Top of Material to process

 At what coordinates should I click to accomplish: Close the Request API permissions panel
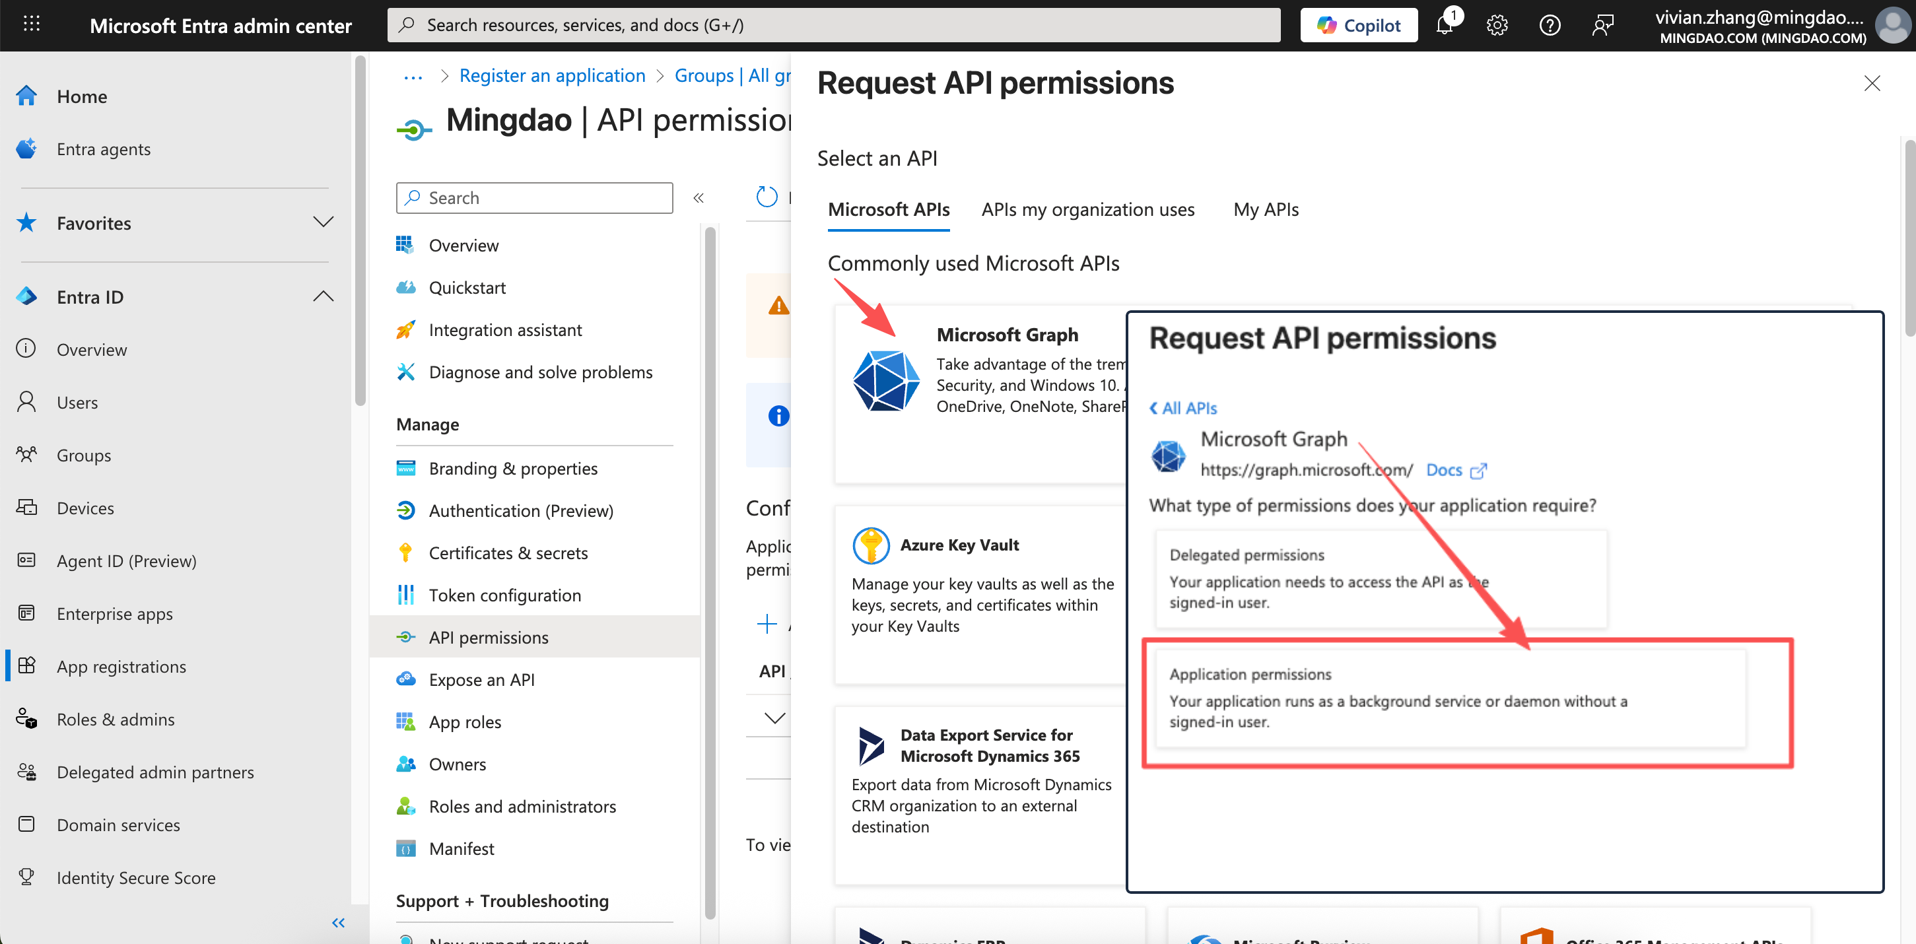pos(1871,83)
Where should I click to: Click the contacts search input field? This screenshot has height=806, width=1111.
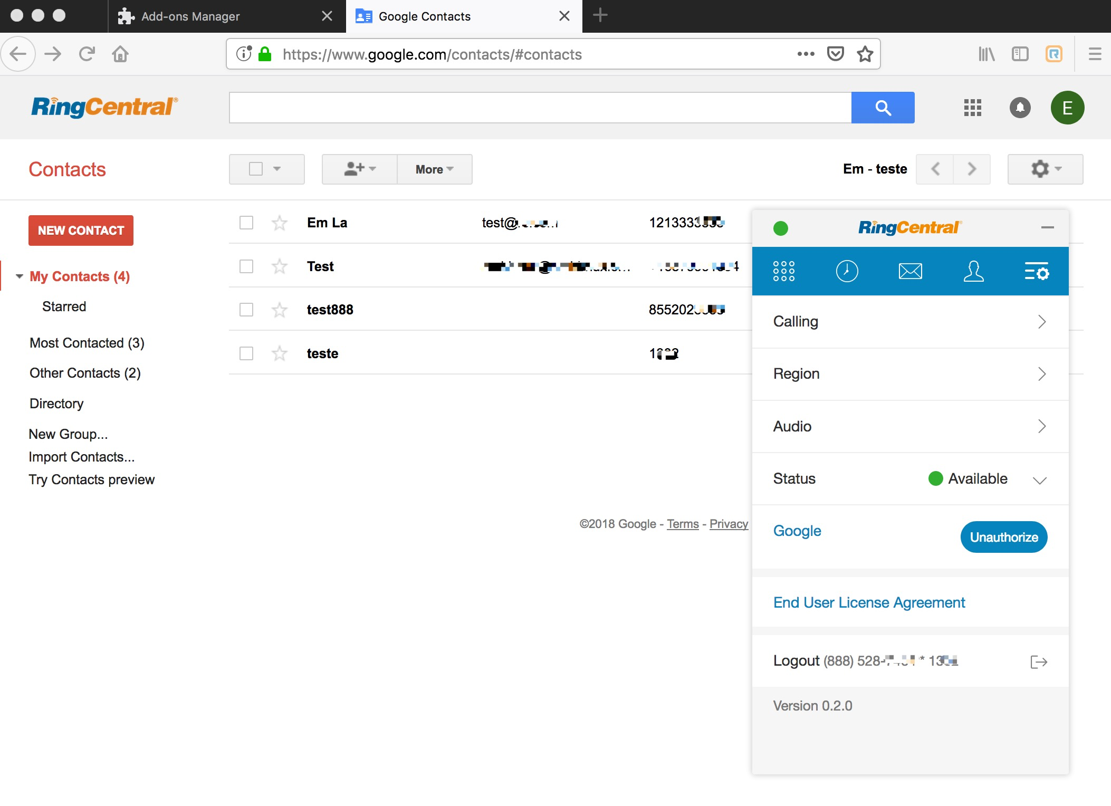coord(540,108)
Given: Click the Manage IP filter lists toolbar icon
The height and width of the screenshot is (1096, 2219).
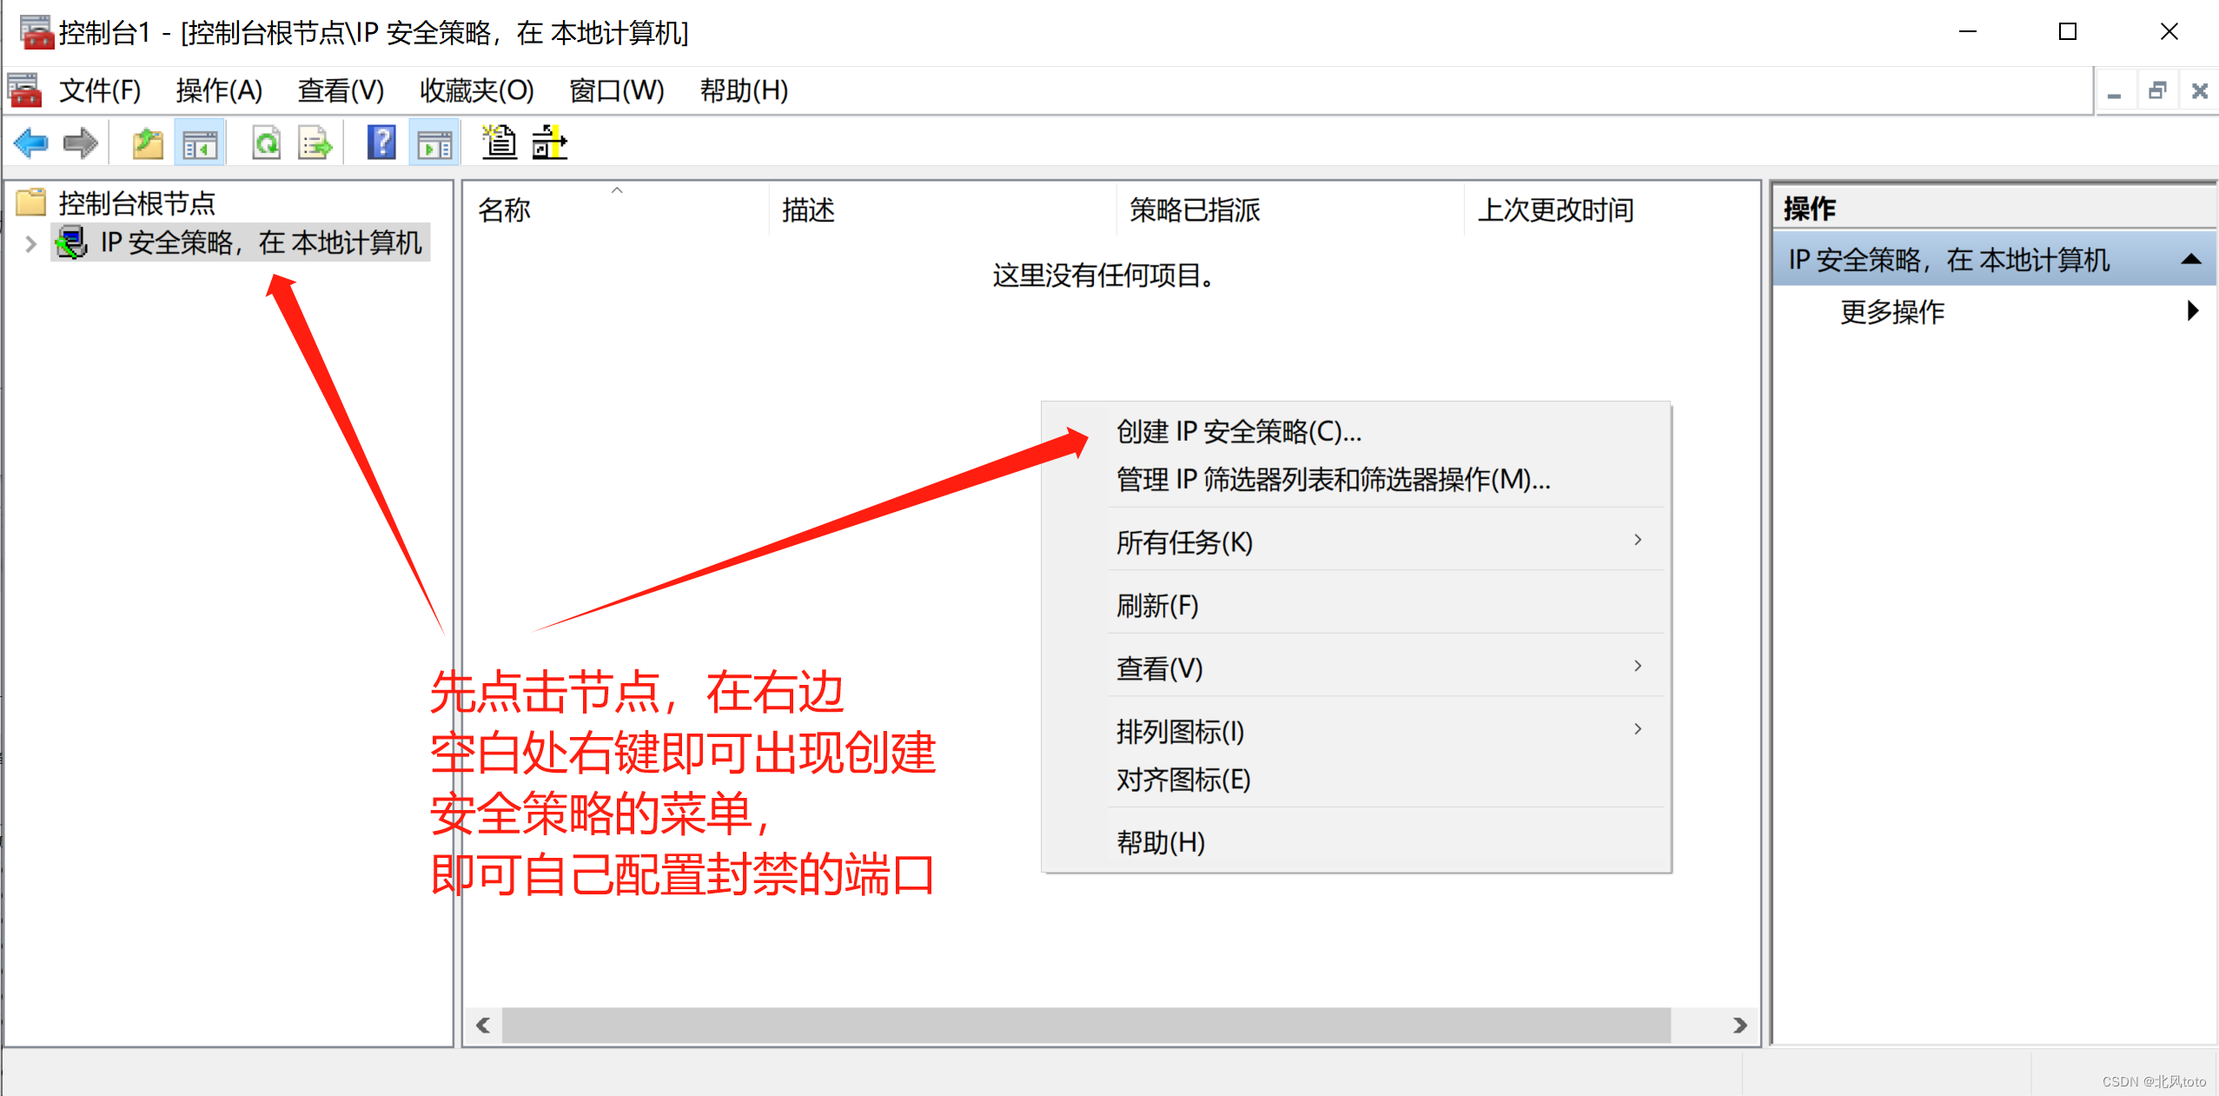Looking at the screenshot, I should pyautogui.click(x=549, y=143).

Bottom of Material to process
Top of Material to process

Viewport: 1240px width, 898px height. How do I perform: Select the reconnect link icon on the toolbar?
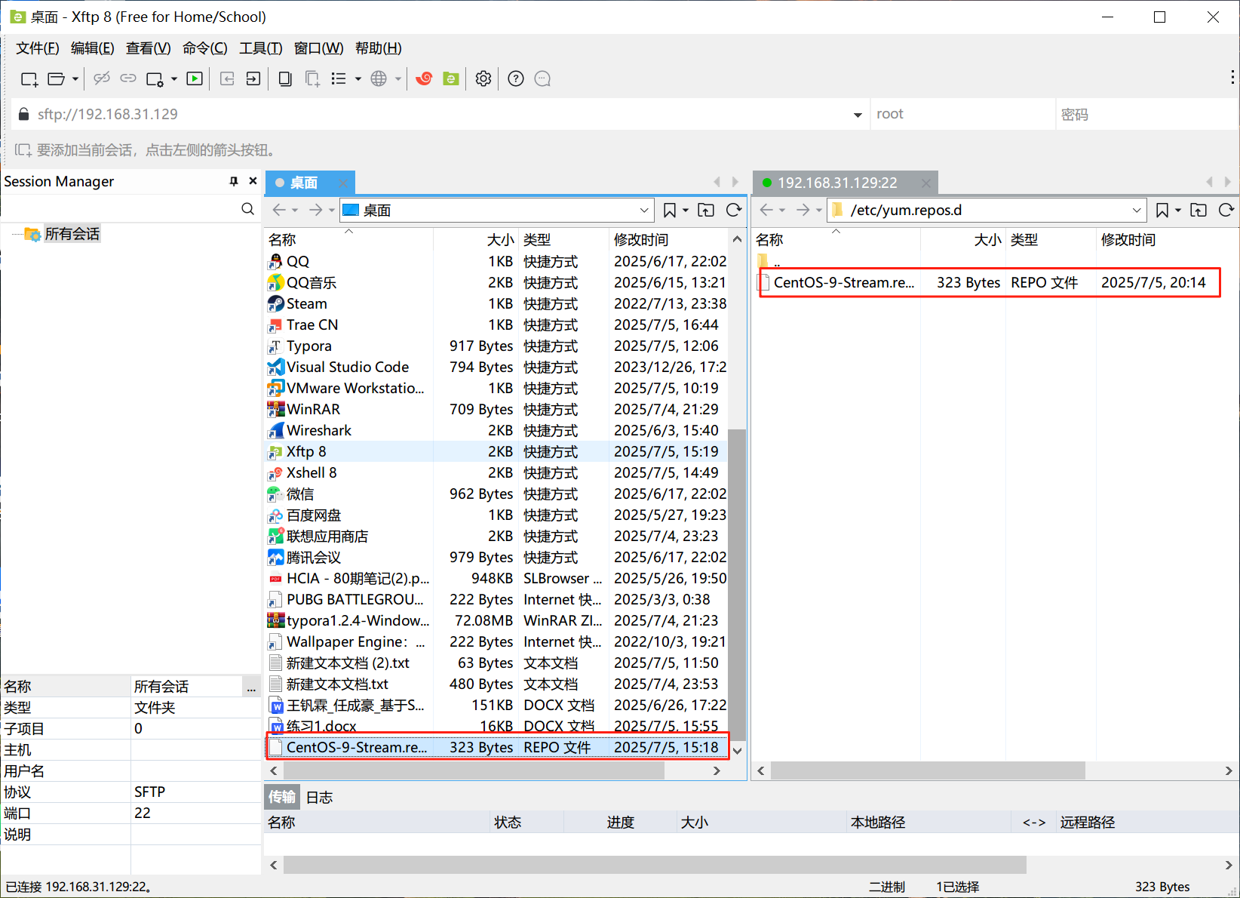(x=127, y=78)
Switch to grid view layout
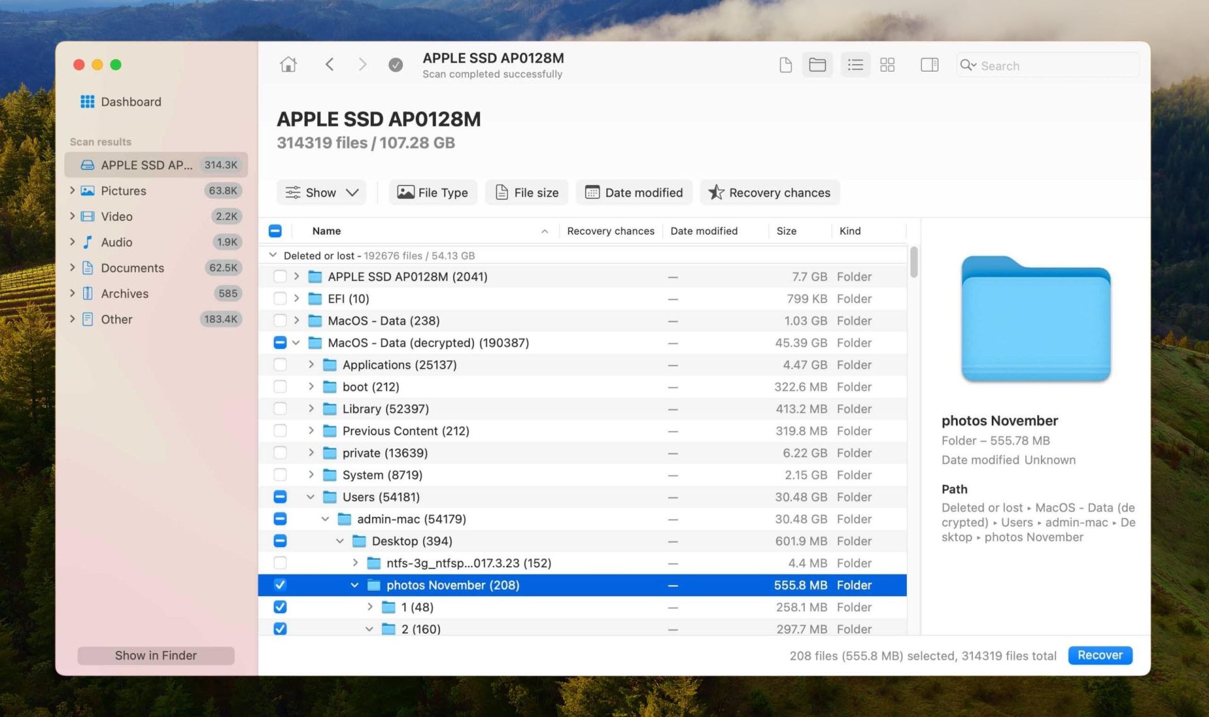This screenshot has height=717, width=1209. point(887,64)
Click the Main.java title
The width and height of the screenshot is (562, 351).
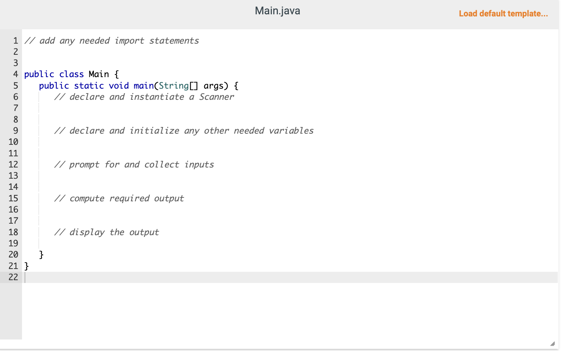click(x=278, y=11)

Bottom of Material to process

- Directions: Working from the entries above, reproduce exactly and only the lines beginning with the line that has "At what coordinates" and ending with the line that has "Given: Click the"; omit all pictures.

- Written response:
 At what coordinates should I click to accomplish: Close the Request API permissions panel
pos(1871,83)
Where should I click to: Click the contacts search input field? This screenshot has height=806, width=1111.
coord(540,108)
Given: Click the Manage IP filter lists toolbar icon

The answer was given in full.